══ Ausgewählter Auszug
Die schönen Chaostage von Berlin.

Wer früher am Mauerstreifen wohnte, wohnt nun mittendrin: In der Nacht wurde an der Eberswalder Straße in Prenzlauer Berg eine Lücke in die graue Mauer gerissen, ein neuer Grenzübergang entstand – und ab 8 Uhr ging nichts mehr, so viele Menschen quetschten sich lachend hindurch. Ähnliche Bilder auch an der neuen Passierstelle Schlesische Straße zwischen Treptow und Kreuzberg. Oder in Mahlow. Und auf der Glienicker Brücke (siehe nebenstehenden Text).
════
══ Bereitgestellte Zeilen
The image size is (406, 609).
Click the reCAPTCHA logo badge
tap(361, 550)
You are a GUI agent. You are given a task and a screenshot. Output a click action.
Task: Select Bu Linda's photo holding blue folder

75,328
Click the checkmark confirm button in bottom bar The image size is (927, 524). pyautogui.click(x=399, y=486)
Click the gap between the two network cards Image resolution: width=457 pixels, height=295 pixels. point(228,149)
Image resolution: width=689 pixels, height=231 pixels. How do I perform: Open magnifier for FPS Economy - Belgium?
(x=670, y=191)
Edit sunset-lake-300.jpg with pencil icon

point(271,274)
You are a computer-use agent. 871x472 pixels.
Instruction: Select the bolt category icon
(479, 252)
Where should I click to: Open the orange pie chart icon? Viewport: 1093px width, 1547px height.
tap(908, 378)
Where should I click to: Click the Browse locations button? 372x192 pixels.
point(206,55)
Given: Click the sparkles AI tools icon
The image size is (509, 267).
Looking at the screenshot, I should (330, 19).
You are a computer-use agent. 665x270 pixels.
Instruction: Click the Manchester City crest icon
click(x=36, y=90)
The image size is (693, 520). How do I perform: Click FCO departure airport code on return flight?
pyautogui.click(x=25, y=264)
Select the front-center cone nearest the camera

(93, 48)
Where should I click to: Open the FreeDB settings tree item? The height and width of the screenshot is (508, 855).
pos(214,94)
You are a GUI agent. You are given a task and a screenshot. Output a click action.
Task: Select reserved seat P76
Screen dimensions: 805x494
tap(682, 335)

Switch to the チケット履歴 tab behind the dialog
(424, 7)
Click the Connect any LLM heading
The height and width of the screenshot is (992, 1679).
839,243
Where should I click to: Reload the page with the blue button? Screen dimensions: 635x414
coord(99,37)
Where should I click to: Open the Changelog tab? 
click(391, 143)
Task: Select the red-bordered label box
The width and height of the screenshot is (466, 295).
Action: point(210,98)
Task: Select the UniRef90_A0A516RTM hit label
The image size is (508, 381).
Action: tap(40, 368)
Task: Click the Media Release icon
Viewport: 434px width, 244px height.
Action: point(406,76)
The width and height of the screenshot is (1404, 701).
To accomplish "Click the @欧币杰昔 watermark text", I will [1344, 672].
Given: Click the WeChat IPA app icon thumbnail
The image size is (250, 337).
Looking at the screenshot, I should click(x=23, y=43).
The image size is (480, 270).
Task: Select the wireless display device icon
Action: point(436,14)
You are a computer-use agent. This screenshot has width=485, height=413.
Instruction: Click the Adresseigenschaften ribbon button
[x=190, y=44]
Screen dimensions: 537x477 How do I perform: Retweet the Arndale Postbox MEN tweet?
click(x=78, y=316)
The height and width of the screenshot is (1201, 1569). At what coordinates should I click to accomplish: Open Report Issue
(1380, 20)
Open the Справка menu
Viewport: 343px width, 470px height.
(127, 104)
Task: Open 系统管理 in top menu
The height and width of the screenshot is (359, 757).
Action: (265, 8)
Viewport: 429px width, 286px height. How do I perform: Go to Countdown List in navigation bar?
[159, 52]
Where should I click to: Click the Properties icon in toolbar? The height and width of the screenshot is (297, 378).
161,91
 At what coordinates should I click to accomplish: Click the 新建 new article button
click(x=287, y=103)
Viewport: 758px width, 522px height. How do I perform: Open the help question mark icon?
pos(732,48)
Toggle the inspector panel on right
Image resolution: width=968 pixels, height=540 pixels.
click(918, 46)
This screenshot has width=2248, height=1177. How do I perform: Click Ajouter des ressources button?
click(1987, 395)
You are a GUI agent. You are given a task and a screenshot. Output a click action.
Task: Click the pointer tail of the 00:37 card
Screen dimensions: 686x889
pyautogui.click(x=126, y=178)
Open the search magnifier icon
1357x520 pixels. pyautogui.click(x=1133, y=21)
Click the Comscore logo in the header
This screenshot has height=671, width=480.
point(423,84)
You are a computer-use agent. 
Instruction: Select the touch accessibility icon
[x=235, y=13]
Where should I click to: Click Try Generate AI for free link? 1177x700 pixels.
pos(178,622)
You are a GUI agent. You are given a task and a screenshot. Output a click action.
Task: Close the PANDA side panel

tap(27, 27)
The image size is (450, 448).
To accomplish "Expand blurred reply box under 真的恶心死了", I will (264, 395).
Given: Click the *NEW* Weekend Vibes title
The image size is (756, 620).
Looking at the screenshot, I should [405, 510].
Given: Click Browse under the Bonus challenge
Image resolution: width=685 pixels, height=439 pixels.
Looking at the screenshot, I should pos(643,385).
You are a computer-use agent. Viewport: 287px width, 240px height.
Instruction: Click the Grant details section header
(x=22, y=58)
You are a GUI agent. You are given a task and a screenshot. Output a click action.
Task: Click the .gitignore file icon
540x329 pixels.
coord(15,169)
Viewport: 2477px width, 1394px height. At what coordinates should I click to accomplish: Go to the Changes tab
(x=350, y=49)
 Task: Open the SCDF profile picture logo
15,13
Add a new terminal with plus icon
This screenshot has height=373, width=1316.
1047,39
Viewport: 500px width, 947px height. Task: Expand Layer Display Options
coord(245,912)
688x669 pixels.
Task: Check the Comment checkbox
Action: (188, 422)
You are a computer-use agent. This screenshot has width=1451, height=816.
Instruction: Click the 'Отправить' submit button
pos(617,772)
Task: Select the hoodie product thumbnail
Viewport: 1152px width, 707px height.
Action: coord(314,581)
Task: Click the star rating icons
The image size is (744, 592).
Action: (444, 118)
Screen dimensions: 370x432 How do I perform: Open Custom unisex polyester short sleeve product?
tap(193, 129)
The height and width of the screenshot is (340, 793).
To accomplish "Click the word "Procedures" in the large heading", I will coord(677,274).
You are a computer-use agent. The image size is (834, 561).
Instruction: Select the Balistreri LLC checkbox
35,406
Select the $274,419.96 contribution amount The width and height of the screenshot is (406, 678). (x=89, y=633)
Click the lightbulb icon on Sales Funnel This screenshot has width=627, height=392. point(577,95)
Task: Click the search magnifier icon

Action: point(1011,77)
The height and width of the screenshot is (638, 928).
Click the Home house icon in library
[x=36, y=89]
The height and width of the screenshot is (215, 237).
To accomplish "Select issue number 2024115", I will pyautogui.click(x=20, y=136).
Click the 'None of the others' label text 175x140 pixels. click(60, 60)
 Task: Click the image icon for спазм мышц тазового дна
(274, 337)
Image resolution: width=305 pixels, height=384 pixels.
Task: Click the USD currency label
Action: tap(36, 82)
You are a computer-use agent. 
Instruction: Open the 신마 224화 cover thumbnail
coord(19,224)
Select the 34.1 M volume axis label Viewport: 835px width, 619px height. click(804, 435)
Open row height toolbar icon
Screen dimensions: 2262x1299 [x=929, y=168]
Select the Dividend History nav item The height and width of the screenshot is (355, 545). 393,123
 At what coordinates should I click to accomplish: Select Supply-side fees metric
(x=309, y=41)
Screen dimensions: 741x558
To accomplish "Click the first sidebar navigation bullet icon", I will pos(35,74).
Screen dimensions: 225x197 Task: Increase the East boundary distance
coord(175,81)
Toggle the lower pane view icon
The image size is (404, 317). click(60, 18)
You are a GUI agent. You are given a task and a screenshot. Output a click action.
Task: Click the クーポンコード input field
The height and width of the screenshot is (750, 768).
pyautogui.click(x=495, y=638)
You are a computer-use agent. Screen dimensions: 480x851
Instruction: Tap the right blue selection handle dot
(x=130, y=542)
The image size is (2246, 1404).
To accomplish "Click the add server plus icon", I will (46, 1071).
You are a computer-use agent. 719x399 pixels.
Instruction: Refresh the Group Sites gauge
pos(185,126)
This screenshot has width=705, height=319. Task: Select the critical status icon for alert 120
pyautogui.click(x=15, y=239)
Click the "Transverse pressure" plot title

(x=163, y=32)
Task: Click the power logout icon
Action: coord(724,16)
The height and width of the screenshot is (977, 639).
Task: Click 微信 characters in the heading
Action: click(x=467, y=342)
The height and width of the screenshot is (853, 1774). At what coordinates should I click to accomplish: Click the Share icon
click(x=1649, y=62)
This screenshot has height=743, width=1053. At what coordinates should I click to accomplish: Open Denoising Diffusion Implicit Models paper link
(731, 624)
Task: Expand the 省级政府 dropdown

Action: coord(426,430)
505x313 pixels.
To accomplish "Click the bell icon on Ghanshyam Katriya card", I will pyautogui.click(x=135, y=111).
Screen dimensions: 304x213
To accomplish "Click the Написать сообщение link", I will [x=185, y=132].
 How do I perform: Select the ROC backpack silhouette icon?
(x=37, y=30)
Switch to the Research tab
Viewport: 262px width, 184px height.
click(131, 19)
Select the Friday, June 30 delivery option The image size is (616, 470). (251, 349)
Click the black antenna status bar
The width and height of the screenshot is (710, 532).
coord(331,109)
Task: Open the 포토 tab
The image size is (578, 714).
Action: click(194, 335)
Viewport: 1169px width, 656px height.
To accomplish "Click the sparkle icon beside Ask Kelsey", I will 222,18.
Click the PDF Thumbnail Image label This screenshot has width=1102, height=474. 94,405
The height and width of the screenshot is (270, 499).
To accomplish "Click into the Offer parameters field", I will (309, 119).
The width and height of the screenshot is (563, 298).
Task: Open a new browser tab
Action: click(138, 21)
════
#### Worum es geht:
• 1. Beantworte diese Fragen zum Auszug über die Grenzöffnung in Berlin:
(a) An welcher Straße in Prenzlauer Berg wurde in der Nacht eine Lücke in die Mauer gerissen?
(b) Ab wie viel Uhr ging dort nichts mehr?
(c) Zwischen welchen beiden Bezirken liegt die neue Passierstelle Schlesische Straße?
• 2. Führe den Auszug über die Grenzöffnung in Berlin fort, und zwar im Anschluss an seinen letzten Satz.
Die Zeilen stammen aus einer anderen Quelle als der Auszug.

#### Die Antworten:
• 1.
(a) An der Eberswalder Straße.
(b) Ab 8 Uhr.
(c) Zwischen Treptow und Kreuzberg.

• 2.
West-Berlin bekam so seine Problem: 500 000 Menschen strömten heran, die Straßen um die Gedächtniskirche wurden komplett gesperrt, die U-Bahnlinie 6 zwischen Wedding und Platz der Luftbrücke bis zum Abend gestoppt, die U 1 und U 9 fuhren nur sporadisch (und mit völlig überfüllten Zügen). BVG-Chef Lorenzen resignierte und sprach von „katastrophalen Verhältnissen“. Hilflosigkeit auch am Brandenburger Tor: Grenzer spülen mit Wasserwerfern furchtlose Demonstranten von der Mauer, die dabei sind, die Steine zu zerhacken. Die DDR-Nachrichtenagentur ADN wirft daraufhin der West-Berliner Polizei „Untätigkeit“ vor.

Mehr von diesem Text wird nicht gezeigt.